For most it will take many years to make a difference. The age profile of existing final-salary scheme members means that BT's total pensions bill continues to rise steeply until 2030, when it will peak out at about £1.75bn a year. It won't be until about 2070 that the scheme pays its last cheque, by which time BT in its present form is unlikely to exist at all.

Branson/Bishop

Sir Richard Branson has been trying to get a merger between Virgin Atlantic and Sir Michael Bishop's bmi British Midland to fly for years and yesterday his latest attempt again came down in flames. There are any number of reasons why a merger would make sense but the biggest obstacle remains the two principals themselves.

Virgin would get access to bmi's landing rights at Heathrow where it is the second-biggest operator after British Airways and bmi would get access, courtesy of Virgin, to the transatlantic - a market it has coveted for years. The resulting combination would give BA a real run for its money.

At present, Virgin does not have the headroom to expand at Heathrow to compete with BA, but bmi's 14 per cent share of slots at the airport would solve that overnight. Meanwhile, bmi would be able to start serving the US from Heathrow at long last. As things stand, its long-haul Airbus A330 aircraft are restricted to operating from Manchester where they lose money every time they take off.

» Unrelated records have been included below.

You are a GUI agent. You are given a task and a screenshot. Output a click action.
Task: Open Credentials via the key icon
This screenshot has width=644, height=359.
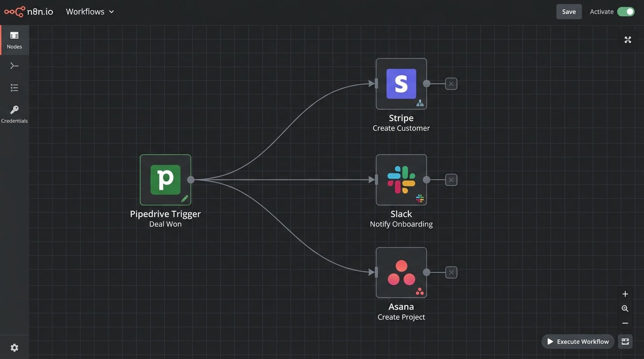pos(14,113)

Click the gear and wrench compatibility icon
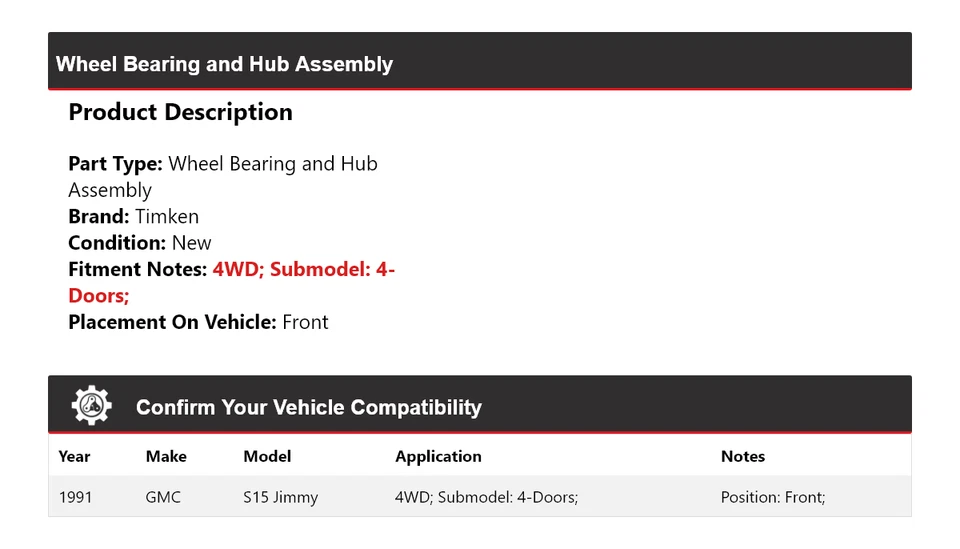pyautogui.click(x=91, y=406)
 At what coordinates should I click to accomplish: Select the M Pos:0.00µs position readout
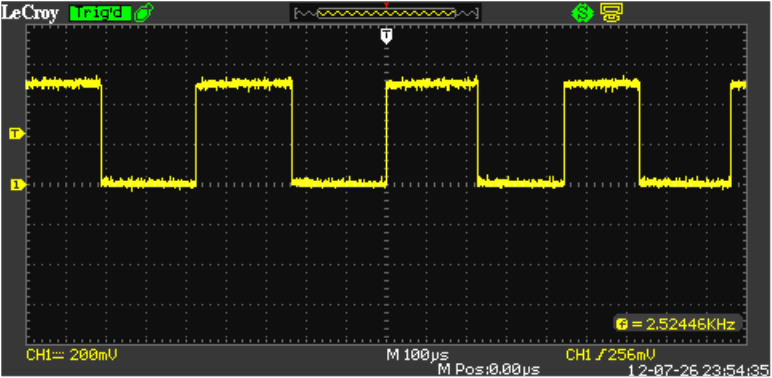(488, 369)
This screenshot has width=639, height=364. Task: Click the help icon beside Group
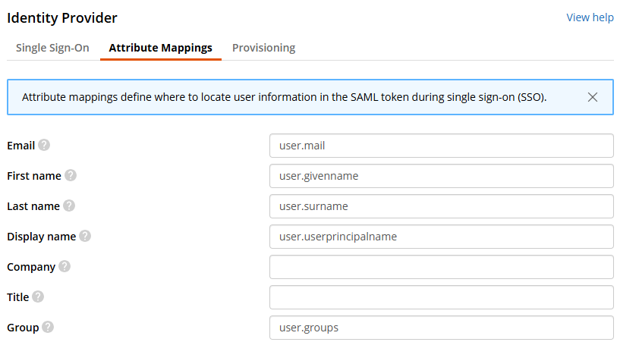48,327

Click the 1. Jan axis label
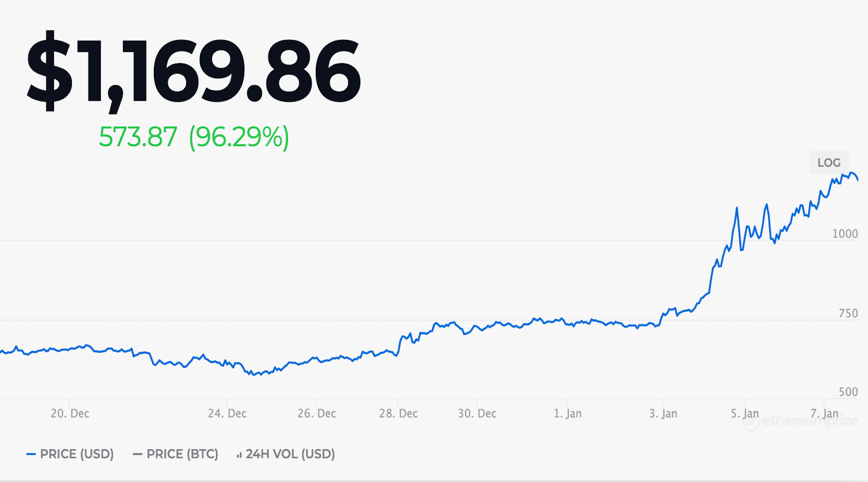click(x=568, y=414)
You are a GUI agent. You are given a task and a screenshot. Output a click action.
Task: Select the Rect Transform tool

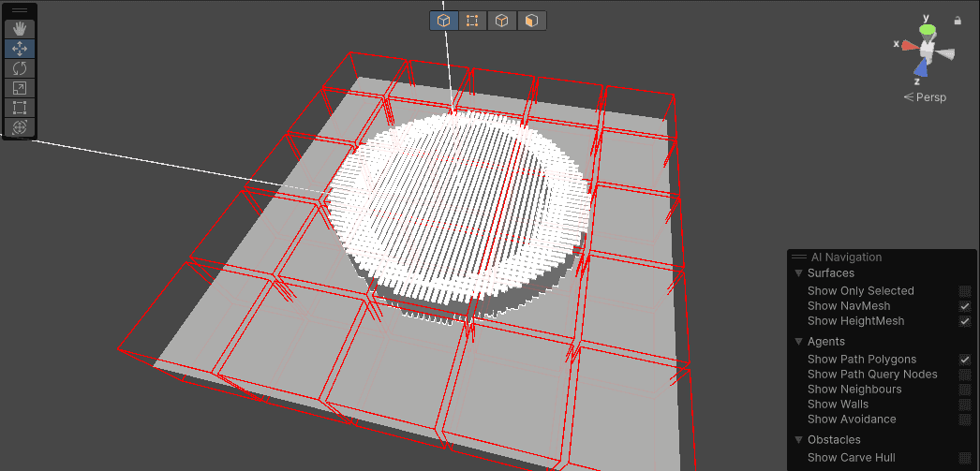pos(20,108)
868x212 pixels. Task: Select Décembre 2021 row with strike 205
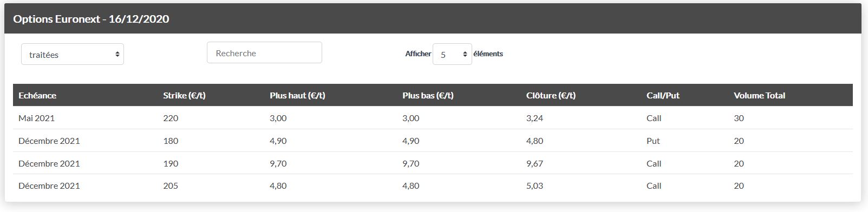point(433,186)
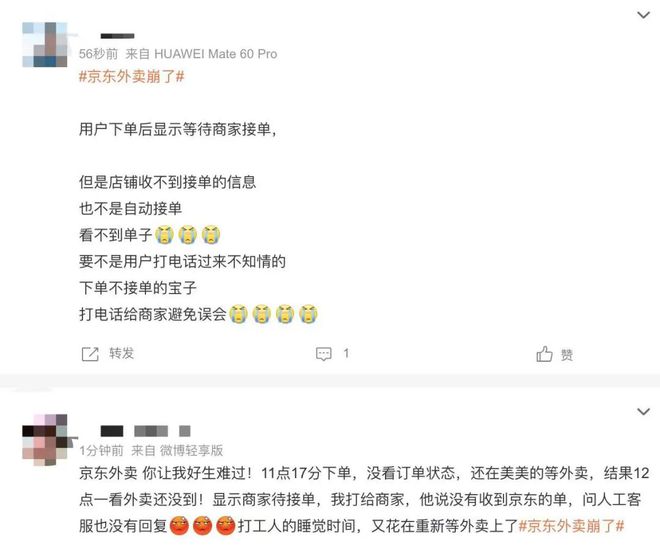
Task: Click the repost (转发) share icon
Action: [90, 354]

Apart from the usual benefits of sharing marketing, ground handling and engineering costs, a merger might also get the two airlines out of their respective holes. Virgin would gain access to passengers on the short-haul network which bmi serves from Heathrow while bmi would get some respite from the bashing it has taken in the last two years from rival low-cost operators.

The deal comes unstuck on price and ego. In order to remain airborne, both Sir Richard and Sir Michael have reluctantly brought large minority shareholders on board. Singapore owns 49 per cent of Virgin while Lufthansa and SAS own 49.9 per cent of bmi. A merger would force one of the two airline knights to give up control. Sir Michael has no one to pass the business on to but that doesn't make him any keener to have Sir Richard as a surrogate son. Equally, it is hard to conceive of Virgin without its bearded boss.

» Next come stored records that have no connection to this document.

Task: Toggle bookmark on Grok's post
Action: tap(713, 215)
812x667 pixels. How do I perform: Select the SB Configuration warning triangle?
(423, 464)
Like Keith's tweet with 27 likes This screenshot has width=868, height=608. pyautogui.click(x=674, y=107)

If the merger talks were not already teetering, then yesterday's disclosure of them delivered the coup de grace. They may yet be resurrected but the reality is that flying pigs are more likely than a successful merger of these two businesses as long as Sir Richard and Sir Michael are around.

Elstein/BBC

The Conservative Party has appointed David Elstein, former head of Channel 5, to chair its advisory group on the future of the BBC. The whole exercise seems a little academic. A snowball in Hades would stand a better chance than the Tories of being back in power in time for renewal of the BBC's charter in 2006. None the less, the Government has asked for the widest possible debate and Mr Elstein is guaranteed to provide a lively contribution.

The Tory position on the licence hasn't yet been formulated, but Mr Elstein's is already quite clear; in its present form he thinks the fee both indefensible and doomed. The growth of digital, multi-channel TV certainly makes it seem increasingly archaic, but assuming we want to preserve public service TV and radio on the scale now provided, how could the revenues from what is in essence a flat rate tax be replaced?

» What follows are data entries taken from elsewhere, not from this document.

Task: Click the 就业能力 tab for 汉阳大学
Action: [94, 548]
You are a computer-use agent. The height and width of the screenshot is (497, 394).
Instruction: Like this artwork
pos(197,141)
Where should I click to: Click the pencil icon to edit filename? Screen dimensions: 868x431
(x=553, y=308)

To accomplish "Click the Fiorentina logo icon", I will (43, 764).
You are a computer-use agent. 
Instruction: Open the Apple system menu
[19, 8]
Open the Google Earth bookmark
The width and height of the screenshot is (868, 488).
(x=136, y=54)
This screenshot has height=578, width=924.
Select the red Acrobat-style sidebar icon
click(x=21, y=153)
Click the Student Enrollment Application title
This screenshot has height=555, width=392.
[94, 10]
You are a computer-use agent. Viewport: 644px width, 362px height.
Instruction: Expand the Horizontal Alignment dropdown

Mr Elstein acknowledges that opening up the BBC to advertising wouldn't work. There is only a certain amount of advertising to go around and what there is already struggles to support the commercial sector even without the BBC muscling for a place at the table. Instead, Mr Elstein cites research which shows that large numbers of people would be prepared to pay for the BBC, many of them at a rate which would dwarf the present licence fee. This I doubt, and in any case the BBC would soon fragment if put on a subscription basis. Many bits of it wouldn't survive at all.

Mr Elstein may be right that digital, multi-channel TV will eventually undermine the BBC whatever happens to the licence fee, but I don't see his views gaining favour with this Government.